What is PCBs?

    Polychlorinated biphenyls (PCBs) are aromatic, synthetic chemicals which do not occur naturally in the environment. They consist of the biphenyl structure with two linked benzene rings in which some or all of the hydrogen atoms have been substituted by chlorine atoms. The basic molecular structure, including the conventional numbering of the substituent positions, is shown in Figure 1.

Figure 1. The chemical structure of PCBs compounds 

    The chemical formula of PCBs is C12H10-nCln, where n ranges from 1 to 10. Theoretically, 209 different congeners are possible, but only about 130 of these have been identified in commercial products.

Properties

    PCBs are hydrophobic and thus they have very low water solubility. Congeners with a lower degree of chlorination are more volatile than those with a higher degree. As hydrophobic and very stable compounds, PCBs may volatilize from water despite their low vapor pressure. PCBs also easily adsorb onto organic particles in soils, sediments, biological systems, or water. (Panero et al. 2005) These organic particles can be transported long distances and has been shown as one of the reasons PCBs are distributed throughout the planet including remote areas.

    By contrast, they are slightly soluble in oil and highly soluble in most organic solvents. PCBs are unaffected by light and they have remarkable heat stability – which increases with their chlorine content – and only break down at very high temperature (> 1,000 °C). PCBs have a high level of chemical inertia and are highly resistant to such chemical agents as acids, bases and oxidizers. While not affecting base metals, they dissolve or soften certain rubbers and plastics.

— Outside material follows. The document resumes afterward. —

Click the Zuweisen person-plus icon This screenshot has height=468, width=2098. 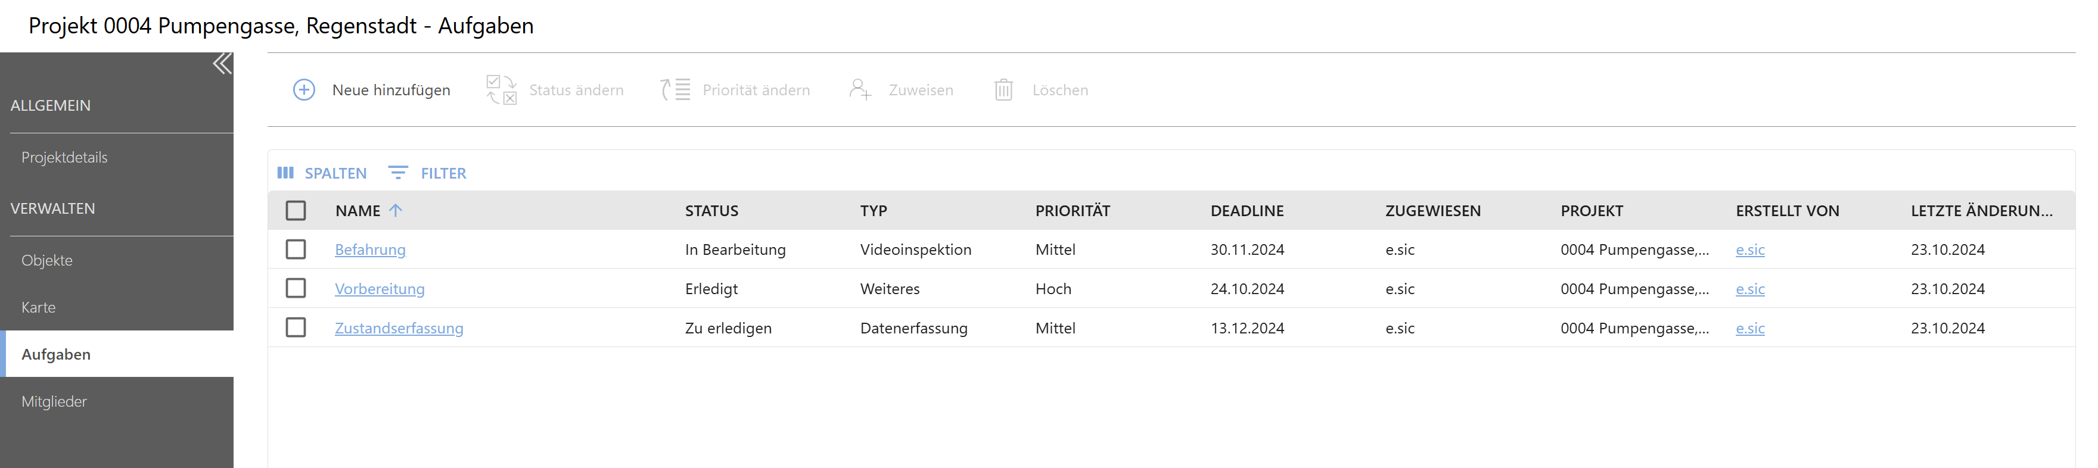pos(860,90)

    PCBs are practically fire resistant because of their high flash points (170–380 °C). They form vapours which are heavier than air, but are not explosive. They have low electrical conductivity, high thermal conductivity and high resistance to thermal degradation. On the basis of these properties they have been used in hundreds of industrial and commercial applications including electrical, heat transfer and hydraulic equipment; as plasticizers in paints, plastics, and rubber products; in pigments, dyes, and carbonless copy paper; and many other industrial applications (EPA 2013a). PCBs were attractive in many applications because they resist breakdown at high temperatures or from aging, or oxidation.

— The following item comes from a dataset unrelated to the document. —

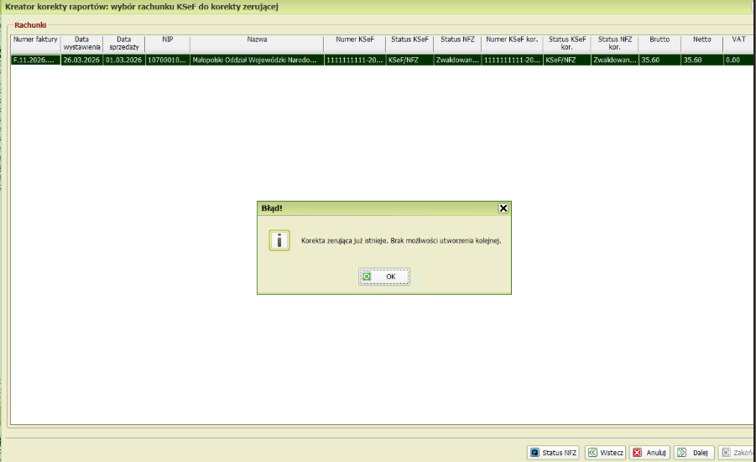Click the Nazwa column header
Image resolution: width=756 pixels, height=462 pixels.
pos(257,39)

    PCBs have another feature that contributes greatly to their stability. Carbon and chlorine form a very strong bond and the amount of energy needed to break apart the bond is higher than most other covalent bonds. The strength of this bond greatly increases the ability of PCBs to persist in the environment. Persistence is also related to the number of chlorine atoms with increasing degree of persistence with increasing chlorine mass. Comparatively, the mono- and di-chlorobiphenyls are less persistent than the larger congeners; however, all PCBs meet the definition of persistence.